**What the task asks:** Decide whether each statement below agrees with the "Late on Sunday" post that follows, and answer yes or no for each, quoting the exact words from the post that settle it. 1. Adam gave Rhenner's blessing. 2. During sacrament meeting the previous Sunday, Axton was the only child the writer really had to worry about. 3. At the end of last Sunday, Rhenner fell asleep in the writer's arms.

**Provided passage:**
===

Sunday, July 13, 2014

Late on Sunday

I was maybe, just a little bit, dreading going to church today. We had gone the previous Sunday for Rhenner's blessing when all the family was here. Even though Axton had been distracted with cousins, which meant I really only had to worry about Rhenner during sacrament meeting, it still was kind of a cringe-worthy Sunday (aside from the beautiful blessing Adam gave Rhenner, which deserves a post of its own because I have some feelings on that topic). Rhenner screamed all through Sunday school and Relief Society last Sunday and then promptly fell asleep in some old lady's arms at the end of it all. When she handed him back to me, he woke up and started screaming again. So, you can understand why I wasn't exactly looking forward to doing it all over again this week.

===

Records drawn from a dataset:
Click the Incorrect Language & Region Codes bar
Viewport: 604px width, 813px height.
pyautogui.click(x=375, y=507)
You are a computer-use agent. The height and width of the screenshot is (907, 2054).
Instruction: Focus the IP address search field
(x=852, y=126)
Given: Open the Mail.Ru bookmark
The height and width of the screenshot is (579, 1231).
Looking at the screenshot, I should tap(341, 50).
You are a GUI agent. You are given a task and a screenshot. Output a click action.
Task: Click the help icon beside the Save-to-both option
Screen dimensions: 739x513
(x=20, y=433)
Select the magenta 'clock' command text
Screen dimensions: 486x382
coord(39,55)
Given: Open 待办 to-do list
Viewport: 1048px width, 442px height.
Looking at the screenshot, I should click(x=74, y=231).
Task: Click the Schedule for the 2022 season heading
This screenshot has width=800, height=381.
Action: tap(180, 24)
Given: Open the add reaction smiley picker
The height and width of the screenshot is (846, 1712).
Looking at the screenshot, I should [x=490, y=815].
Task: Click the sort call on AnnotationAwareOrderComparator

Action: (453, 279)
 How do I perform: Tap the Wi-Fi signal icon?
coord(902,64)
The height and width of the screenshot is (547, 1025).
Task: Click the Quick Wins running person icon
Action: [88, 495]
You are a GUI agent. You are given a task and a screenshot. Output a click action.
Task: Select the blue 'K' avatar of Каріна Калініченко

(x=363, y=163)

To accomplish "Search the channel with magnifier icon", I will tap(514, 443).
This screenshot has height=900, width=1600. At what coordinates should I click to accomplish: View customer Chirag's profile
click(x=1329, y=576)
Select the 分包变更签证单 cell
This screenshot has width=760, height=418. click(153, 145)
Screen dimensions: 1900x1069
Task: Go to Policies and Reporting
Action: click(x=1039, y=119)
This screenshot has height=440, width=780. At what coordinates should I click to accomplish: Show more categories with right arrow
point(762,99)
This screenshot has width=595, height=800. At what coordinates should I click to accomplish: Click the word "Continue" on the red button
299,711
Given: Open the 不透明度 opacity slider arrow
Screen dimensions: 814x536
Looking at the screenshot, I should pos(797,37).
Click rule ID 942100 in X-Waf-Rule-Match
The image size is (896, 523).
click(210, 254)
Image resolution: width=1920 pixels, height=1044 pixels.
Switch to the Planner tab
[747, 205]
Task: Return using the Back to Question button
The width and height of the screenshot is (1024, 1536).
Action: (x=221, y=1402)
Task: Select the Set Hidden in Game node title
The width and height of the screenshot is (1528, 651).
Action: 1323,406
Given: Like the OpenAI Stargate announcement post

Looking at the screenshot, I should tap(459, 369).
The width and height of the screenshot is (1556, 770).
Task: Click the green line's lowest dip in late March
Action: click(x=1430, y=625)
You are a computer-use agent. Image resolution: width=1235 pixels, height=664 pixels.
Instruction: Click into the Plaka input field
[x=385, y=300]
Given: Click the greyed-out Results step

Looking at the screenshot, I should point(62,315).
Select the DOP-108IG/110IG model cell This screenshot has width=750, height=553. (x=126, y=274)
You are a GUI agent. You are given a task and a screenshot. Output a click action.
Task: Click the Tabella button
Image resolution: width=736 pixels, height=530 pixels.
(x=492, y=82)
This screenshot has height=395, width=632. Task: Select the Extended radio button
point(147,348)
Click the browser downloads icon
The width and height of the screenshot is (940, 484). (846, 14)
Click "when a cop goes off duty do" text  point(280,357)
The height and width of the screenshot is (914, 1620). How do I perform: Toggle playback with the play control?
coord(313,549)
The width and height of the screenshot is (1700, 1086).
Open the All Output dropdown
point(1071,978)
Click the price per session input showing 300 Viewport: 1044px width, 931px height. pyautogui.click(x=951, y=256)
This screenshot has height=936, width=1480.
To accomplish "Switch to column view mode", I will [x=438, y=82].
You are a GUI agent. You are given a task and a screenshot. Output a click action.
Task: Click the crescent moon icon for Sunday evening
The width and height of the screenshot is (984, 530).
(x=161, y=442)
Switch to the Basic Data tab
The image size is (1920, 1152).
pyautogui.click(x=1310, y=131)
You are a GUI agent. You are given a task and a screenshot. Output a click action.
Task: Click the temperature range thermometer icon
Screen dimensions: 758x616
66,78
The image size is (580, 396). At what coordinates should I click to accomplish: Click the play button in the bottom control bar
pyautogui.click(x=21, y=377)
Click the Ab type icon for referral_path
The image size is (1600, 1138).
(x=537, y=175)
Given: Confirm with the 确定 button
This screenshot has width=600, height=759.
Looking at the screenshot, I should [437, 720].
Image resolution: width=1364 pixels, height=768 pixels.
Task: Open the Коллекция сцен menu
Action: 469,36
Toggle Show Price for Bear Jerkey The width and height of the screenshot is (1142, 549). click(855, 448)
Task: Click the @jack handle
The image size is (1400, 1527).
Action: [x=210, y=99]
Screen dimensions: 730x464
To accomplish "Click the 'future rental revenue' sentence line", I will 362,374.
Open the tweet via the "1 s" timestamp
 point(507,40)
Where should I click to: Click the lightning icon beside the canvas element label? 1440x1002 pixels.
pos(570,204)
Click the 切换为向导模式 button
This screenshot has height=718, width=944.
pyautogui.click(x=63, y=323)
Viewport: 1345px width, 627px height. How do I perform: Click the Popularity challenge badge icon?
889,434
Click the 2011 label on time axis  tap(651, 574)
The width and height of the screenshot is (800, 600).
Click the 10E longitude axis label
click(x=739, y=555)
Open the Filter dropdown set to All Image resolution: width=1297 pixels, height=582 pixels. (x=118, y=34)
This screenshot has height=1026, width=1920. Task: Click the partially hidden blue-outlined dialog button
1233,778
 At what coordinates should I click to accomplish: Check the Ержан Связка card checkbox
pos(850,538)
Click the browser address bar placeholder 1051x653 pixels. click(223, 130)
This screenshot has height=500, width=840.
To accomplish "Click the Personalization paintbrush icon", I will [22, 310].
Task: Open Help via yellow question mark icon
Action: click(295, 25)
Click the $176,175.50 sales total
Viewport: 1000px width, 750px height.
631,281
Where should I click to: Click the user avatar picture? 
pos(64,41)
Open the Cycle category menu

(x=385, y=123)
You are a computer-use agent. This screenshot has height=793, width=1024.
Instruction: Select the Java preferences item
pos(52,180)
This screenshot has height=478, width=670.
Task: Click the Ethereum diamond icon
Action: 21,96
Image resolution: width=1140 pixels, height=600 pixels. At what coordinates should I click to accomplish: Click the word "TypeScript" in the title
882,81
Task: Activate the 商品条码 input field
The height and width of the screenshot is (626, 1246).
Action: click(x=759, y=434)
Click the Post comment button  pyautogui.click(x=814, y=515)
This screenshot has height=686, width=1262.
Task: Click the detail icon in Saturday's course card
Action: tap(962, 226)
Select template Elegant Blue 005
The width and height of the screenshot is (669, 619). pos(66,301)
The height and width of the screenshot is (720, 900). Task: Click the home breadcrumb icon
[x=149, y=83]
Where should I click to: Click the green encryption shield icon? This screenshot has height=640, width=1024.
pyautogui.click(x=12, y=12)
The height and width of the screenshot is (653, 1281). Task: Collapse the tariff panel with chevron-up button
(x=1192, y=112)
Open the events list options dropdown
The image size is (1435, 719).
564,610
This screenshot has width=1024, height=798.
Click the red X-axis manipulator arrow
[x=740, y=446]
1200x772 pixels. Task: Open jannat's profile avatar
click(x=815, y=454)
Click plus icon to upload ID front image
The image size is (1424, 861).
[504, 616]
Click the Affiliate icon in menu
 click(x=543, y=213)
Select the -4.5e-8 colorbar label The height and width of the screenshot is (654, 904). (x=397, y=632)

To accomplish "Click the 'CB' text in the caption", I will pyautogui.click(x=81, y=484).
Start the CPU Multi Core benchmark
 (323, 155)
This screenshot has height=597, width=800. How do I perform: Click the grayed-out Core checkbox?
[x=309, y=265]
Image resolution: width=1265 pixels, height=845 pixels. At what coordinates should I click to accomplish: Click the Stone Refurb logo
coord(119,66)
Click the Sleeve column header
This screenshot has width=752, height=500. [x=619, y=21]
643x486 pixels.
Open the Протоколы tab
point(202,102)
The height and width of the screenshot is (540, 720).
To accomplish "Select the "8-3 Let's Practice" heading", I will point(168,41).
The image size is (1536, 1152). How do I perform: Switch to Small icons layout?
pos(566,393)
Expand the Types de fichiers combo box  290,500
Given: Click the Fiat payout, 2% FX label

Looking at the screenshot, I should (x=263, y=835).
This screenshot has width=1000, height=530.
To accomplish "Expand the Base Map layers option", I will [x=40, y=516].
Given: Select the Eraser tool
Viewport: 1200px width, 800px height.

===

**Answer space:**
1. Yes: "the beautiful blessing Adam gave Rhenner"
2. No: "I really only had to worry about Rhenner during sacrament meeting"
3. No: "promptly fell asleep in some old lady's arms at the end of it all"